Aspects of the present disclosure are described above with reference to flowchart illustrations and/or block diagrams of methods, apparatus (systems) and computer program products according to embodiments of the disclosure. It will be understood that each block of the flowchart illustrations and/or block diagrams, and combinations of blocks in the flowchart illustrations and/or block diagrams, can be implemented by computer program instructions. These computer program instructions may be provided to a processor of a general purpose computer, special purpose computer, or other programmable data processing apparatus to produce a machine. The instructions, when executed via the processor of the computer or other programmable data processing apparatus, enable the implementation of the functions/acts specified in the flowchart and/or block diagram block or blocks. Such processors may be, without limitation, general purpose processors, special-purpose processors, application-specific processors, or field-programmable gate arrays.

The flowchart and block diagrams in the figures illustrate the architecture, functionality, and operation of possible implementations of systems, methods and computer program products according to various embodiments of the present disclosure. In this regard, each block in the flowchart or block diagrams may represent a module, segment, or portion of code, which comprises one or more executable instructions for implementing the specified logical function(s). It should also be noted that, in some alternative implementations, the functions noted in the block may occur out of the order noted in the figures. For example, two blocks shown in succession may, in fact, be executed substantially concurrently, or the blocks may sometimes be executed in the reverse order, depending upon the functionality involved.
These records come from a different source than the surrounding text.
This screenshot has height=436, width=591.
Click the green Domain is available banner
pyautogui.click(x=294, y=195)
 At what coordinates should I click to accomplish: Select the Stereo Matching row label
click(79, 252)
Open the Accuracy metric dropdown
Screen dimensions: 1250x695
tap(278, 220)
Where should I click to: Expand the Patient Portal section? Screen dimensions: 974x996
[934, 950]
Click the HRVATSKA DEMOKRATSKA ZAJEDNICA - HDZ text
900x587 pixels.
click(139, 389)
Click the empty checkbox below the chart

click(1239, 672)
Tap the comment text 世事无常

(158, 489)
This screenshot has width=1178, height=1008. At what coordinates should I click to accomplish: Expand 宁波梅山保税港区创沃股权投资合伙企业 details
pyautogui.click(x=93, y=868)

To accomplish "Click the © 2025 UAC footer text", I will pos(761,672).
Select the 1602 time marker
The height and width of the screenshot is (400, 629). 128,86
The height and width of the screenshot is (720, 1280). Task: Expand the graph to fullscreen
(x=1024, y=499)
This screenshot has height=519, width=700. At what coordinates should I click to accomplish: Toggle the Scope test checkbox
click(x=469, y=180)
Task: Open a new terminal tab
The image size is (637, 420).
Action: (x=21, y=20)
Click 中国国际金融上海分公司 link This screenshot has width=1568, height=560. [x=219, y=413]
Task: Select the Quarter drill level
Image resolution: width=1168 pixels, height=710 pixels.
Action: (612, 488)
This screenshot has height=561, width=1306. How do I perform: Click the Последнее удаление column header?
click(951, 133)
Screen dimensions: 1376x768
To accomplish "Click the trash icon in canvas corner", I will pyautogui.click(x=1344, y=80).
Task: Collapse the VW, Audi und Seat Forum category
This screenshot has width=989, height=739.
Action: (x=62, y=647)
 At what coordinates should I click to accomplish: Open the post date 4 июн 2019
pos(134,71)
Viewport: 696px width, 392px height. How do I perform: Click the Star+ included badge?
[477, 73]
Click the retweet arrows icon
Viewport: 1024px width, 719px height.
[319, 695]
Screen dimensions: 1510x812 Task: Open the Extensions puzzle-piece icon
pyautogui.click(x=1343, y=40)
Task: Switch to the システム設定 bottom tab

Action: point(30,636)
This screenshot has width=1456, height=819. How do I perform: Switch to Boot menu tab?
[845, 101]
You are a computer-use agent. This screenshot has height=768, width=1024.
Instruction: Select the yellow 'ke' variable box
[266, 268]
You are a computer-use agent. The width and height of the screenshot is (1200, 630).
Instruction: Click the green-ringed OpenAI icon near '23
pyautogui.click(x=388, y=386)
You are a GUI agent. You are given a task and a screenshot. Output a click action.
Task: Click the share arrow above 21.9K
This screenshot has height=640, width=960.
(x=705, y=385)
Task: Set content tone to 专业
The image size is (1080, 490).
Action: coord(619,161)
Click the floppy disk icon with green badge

It will also be noted that each block of the block diagrams and/or flowchart illustration, and combinations of blocks in the block diagrams and/or flowchart illustration, can be implemented by special purpose hardware-based systems that perform the specified functions or acts, or combinations of special purpose hardware and computer instructions.

While the preceding is directed to embodiments of the present disclosure, other and further embodiments of the disclosure may be devised without departing from the basic scope thereof, and the scope thereof is determined by the claims that follow.